1. Compiling in the generated message definitions

Normally the Protocol Buffers compiler is used to generate source code from the .proto schema files which is then compiled in to the binary:

protoc compiles your message definitions based on a file defined as:

<schema>.proto

producing both a C++ source and header file defined as:

<schema>.pb.cc
<schema>.pb.h

These files contain the classes and metadata which describe the schema and the functionality required to serialize to and parse from this schema.

This mechanism is more performant but does require that protobufkdb be built from source since the binary needs to be rebuilt to change the statically available messages.

2. Dynamically importing the message definitions at runtime

To provide greater flexibility and usability it is also possible to dynamically import a .proto schema file at runtime from within the q session. Imported message definitions can then be used subsequently by the interface and behave similarly to compiled in ones (the import procedure leverages the same functionality as used by the protobuf compiler).

If only dynamically imported message definitions are required then the packaged installation of protobufkdb can be used. However, importing message definitions is less performant - in addition to the one-off import cost, there is also an overhead from the subsequent use of these dynamically created messages (approx. 10% for parsing, 20% for serializing). Alternatively a hybrid approach can be employed where dynamic messages are used during development until the schemas are finalized, at which point they are compiled into the interface.

Installation

Requirements

  • kdb+ ≥ 3.5 64-bit (Linux/macOS/Windows)
  • protobuf ≥ 3.0 (recommended 1)
  • C++11 or later 2
  • CMake ≥ 3.1 2

Installing a release

The protobufkdb releases are linked statically against libprotobuf to avoid potential C++ ABI compatibility issues with different versions of libprotobuf. Therefore it is unnecessary to install protobuf separately when used a packaged release.

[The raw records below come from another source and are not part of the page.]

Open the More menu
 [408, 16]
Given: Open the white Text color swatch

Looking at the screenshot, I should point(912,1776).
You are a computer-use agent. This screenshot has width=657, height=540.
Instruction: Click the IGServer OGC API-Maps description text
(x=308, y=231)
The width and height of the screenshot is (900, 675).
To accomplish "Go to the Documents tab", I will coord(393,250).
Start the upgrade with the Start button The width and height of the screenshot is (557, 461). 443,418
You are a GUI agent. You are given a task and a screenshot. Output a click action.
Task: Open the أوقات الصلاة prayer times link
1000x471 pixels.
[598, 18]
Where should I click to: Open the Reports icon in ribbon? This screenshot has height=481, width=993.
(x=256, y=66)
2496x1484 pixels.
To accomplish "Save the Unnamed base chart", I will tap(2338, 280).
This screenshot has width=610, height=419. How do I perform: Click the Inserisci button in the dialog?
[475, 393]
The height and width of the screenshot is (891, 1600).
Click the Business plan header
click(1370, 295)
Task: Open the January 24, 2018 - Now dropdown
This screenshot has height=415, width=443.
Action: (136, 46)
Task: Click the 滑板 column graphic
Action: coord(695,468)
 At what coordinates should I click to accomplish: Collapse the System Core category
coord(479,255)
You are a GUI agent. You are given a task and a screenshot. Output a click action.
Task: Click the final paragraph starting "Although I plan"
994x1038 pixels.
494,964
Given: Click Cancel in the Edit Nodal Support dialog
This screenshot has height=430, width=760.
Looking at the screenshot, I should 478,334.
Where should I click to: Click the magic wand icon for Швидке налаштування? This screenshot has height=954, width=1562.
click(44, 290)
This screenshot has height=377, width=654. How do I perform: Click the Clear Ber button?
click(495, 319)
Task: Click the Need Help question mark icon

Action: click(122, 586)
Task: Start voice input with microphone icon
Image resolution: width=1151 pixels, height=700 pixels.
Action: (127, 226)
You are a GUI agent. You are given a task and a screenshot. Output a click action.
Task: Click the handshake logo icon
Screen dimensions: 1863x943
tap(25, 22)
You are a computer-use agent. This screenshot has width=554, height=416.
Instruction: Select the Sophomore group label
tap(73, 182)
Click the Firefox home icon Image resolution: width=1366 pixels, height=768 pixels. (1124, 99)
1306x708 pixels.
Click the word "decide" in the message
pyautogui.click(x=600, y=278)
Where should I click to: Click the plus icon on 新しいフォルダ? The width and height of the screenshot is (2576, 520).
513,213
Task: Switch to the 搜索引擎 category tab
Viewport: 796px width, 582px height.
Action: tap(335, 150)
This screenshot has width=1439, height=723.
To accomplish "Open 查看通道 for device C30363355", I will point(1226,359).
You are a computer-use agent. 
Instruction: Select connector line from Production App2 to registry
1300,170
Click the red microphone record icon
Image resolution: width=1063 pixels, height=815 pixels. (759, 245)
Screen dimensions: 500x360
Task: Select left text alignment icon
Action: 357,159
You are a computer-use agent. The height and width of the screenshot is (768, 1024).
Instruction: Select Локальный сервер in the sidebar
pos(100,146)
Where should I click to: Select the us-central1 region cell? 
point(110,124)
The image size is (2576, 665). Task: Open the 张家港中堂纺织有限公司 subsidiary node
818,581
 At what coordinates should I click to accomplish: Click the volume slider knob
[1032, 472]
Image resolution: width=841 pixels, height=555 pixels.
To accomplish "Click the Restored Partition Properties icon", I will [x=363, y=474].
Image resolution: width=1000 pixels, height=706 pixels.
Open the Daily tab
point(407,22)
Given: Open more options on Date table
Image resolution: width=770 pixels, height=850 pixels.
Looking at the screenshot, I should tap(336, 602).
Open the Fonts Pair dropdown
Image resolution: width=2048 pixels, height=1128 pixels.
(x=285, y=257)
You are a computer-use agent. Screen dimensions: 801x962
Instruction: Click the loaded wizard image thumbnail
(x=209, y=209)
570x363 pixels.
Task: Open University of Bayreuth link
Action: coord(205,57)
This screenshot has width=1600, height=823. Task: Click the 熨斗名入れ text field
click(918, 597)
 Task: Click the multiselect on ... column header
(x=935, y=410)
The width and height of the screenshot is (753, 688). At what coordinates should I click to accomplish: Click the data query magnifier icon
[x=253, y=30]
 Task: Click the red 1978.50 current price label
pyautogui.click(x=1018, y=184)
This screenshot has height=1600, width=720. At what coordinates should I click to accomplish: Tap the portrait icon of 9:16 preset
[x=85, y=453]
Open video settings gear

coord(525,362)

  1. Download a release from here

  2. Install required q executable script q/protobufkdb.q and binary file lib/protobufkdb.(so|dll) to $QHOME and $QHOME/[mlw](64), by executing the following from the Release directory

    ## Linux/MacOS
    chmod +x install.sh && ./install.sh
    
    ## Windows
    install.bat
  3. To use the KdbTypeSpecifier field option (described below) with dynamic messages then the directory containing kdb_type_specifier.proto must be specified to the interface as an import search location. In the release package kdb_type_specifier.proto (and its dependencies) are found in the proto subdirectory. Import paths can be relative or absolute. For example, if the q session is started from the root of the release package run:

    .protobufkdb.addProtoImportPath["proto"]
    

Building and installing from source

Third-party library installation

Protobufkdb requires the full Protocol Buffers runtime (protoc compiler, libprotobuf and its header files) to be installed on your system. Many packaged installations only contain a subset of the required functionality or use an incompatible build. Furthermore, version mismatches can occur between protoc and libprotobuf if a new installation is applied on top of an existing one.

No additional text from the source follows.